En Llíria, punto de salida, no cabía la gente. «El público de la Vuelta es fantástico», agradecía Froome, que es líder salvo en cariño popular. Ahí manda Contador. «Me emociono cada vez que veo una pancarta dándome las gracias», repite el madrileño. Hay muchas. Muchas emociones en la carrera de su adiós. En Llíria también está la Iglesia de la Sangre. De allí salió la etapa. Y hubo sangre a manta hasta llegar a Cuenca. Ni los kilómetros de tregua perdonaron. Van Genechten fue el peor parado en una caída masiva durante ese tramo de fogueo. Le costó la Vuelta. A casa. Ya sangraba la etapa. Tal fue el caos que Fernando Escartín, director de la prueba, paró la carrera. A ver. Calma. Vamos a empezar de nuevo. Pero nada cambió. El cansancio se nota. Y la fatiga del calor. «Parece que llevamos ya dos semanas de Vuelta», apuntó Contador. A menos fuerza, más caídas. Ley ciclista.

Hay otro aliado de los accidentes: el miedo. «Había tensión por si soplaba el viento», dijo Contador. Ni que se hiciera una escapada pronto tranquilizó al pelotón. Era un fuga inofensiva: Mohoric, Rojas y Carapaz, Maté y Pérez, Poljanski, Gougeard, Reis, De Gendt, De Marchi… Y Jeste Bol, el holandés que se ha hecho colombiano, el mejor situado en la general, a casi nueve minutos de Froome. Esa ventaja les concedió el Sky, que no considera el maillot rojo una prenda de quita y pon. Froome no la cede, la honra a diario.

Omar Fraile, con un virus

Mientras el ciempiés del pelotón dejaba hacer a los furtivos, seguía manando la sangre. Una bicicleta de mountain bike tumbada en la cuneta provocó otro tropiezo. La etapa era carne de hospital. El eritrero Kudus y el campeón estadounidense, Warbasse, acabaron en camilla. Sin Kudus, al Dimension data le quedan cinco corredores. Casi cuatro. Omar Fraile arrastra el virus que ha tumbado a tres de sus compañeros. «El jueves lo pasé fatal. A ver si voy recuperándome», confía.

A los médicos de la Vuelta se les amontonaba el trabajo cuando la etapa ya se arrimaba al primer paso por Cuenca, ciudad aupada a un roca. Desde abajo impresiona: hay un rascacielos de doce plantas construido en el siglo XVI. ¿Cómo? Distribuyendo sus plantas en una ladera empinada. Tiene dos entradas, una en el bajo y otra en el piso cinco. Ahí, a esa altura, vio Pío Baroja asomarse a un burro y pensó que los conquenses estaban locos.

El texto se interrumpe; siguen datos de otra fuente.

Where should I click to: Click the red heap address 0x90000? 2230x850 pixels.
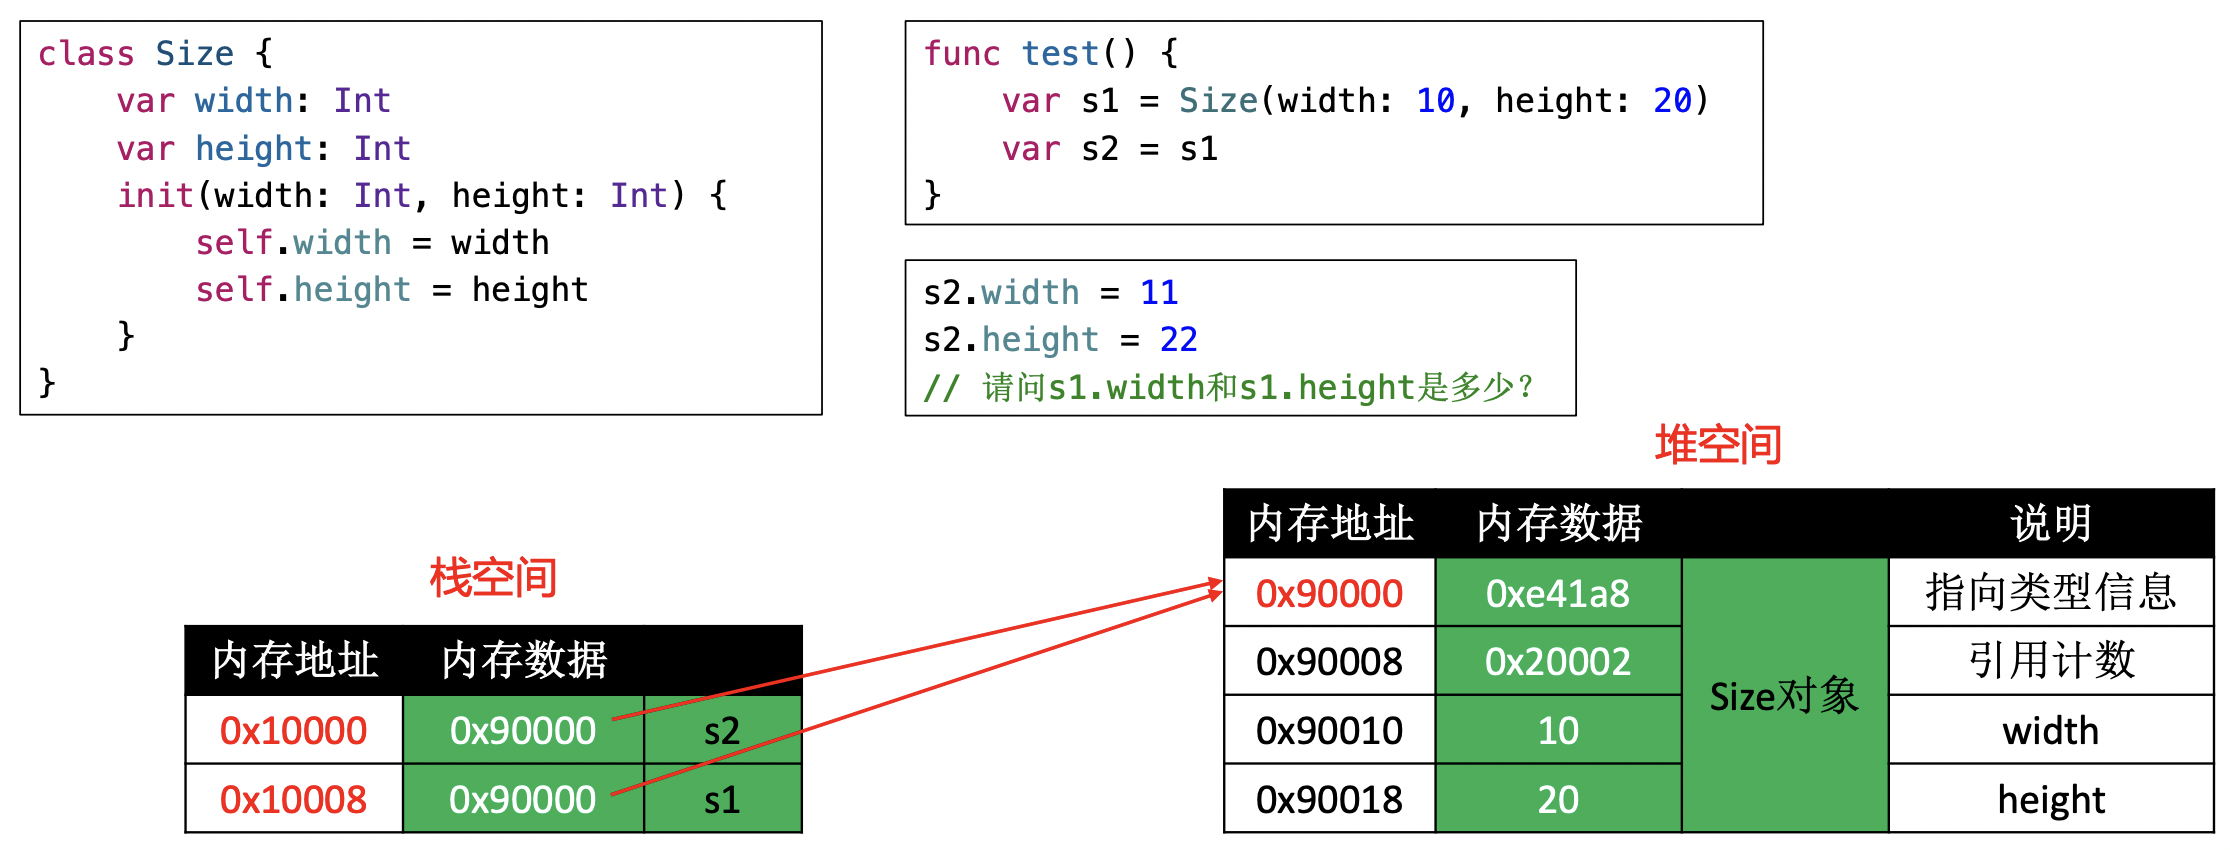click(x=1329, y=593)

Al pelotón, en cambio, le calmó el viaje a Cuenca. El Sky había puesto a salvo el liderato de Froome. Dejó la etapa abierta. Campo libre para la fuga. A Cuenca se llega por la subida al Castillo, se baja y se regresa a la meta. En el ascenso hubo otra pizca de sangre: Reis se echó encima de la moto de un comisario y se fue al suelo. El último tortazo quedó registrado en el corazón de esta ciudad que tan bien aprovecha el poco espacio disponible. En eso, en rentabilizar sus recursos, venía pensando Mohoric, que fue un niño aplicado, hijo de maestros, campeón del mundo juvenil en 2012 y sub’23 un año después. Nadie ha hecho eso. «Tenía que distanciar a los escaladores antes de la cuesta», se dijo. Lo hizo. Sólo Rojas, apoyado en su compañero Carapaz, se le pegó. Mohoric torturó a Rojas en la calle empedrada que trepa por el casco de Cuenca. El esloveno le llevó colgado del cuello. Le vació.

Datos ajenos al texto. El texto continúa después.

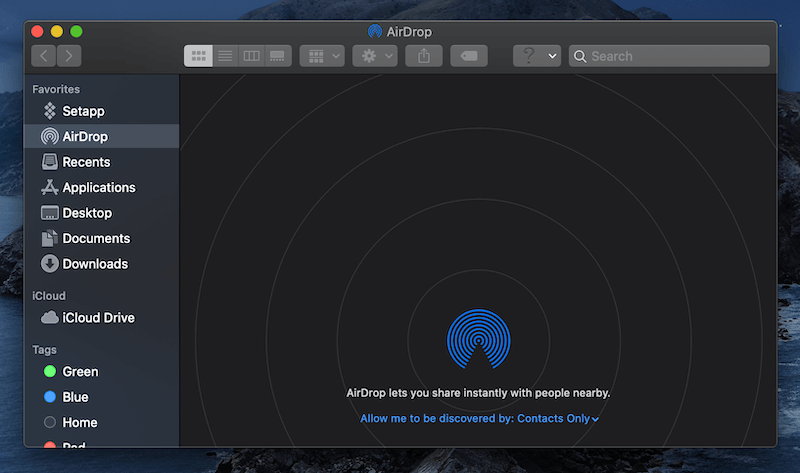Switch to list view
This screenshot has height=473, width=800.
point(226,56)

Rojas corría conjurado. Sufrió todo lo que supo. «Quería ganar por el equipo. Nos lo merecemos más que nadie tras esta mala racha», declaró. En el descenso se les unieron Poljanski y De Gendt. Cuatro para una meta. Mohoric no miró atrás. Insistió. No le tuvo temor al descenso en esta etapa sangrante. Se encogió sobre su bicicleta, sentado en la barra del cuadro y en posición de huevo, la más aerodinámica. “Es peligroso, pero me permite ahorrar energías», explicó. Rojas, De Gendt y Polsjanski dudaron en un relevo. Eso les mató. Cuenca fue de Mohoric. “Lo mejor está por venir. Un día disputaré una gran vuelta», anunció. Rojas, tercero al final, le felicitó: “Ha ganado el más fuerte”. El que amargó al Movistar.

A ocho minutos, con Froome apoyado en el cómodo hombro del Sky, entró el pelotón. Ahora vienen dos subidas trepidantes, el Xorret del Catí y Cumbres del Sol. «Estoy en una posición fantástica. No necesito atacar. Ya lo hice en Andorra», señaló el líder. A dos pasos, Contador tenía otro plan: «Habrá que ver cómo están los rivales». El madrileño es de los que siempre hace sangre.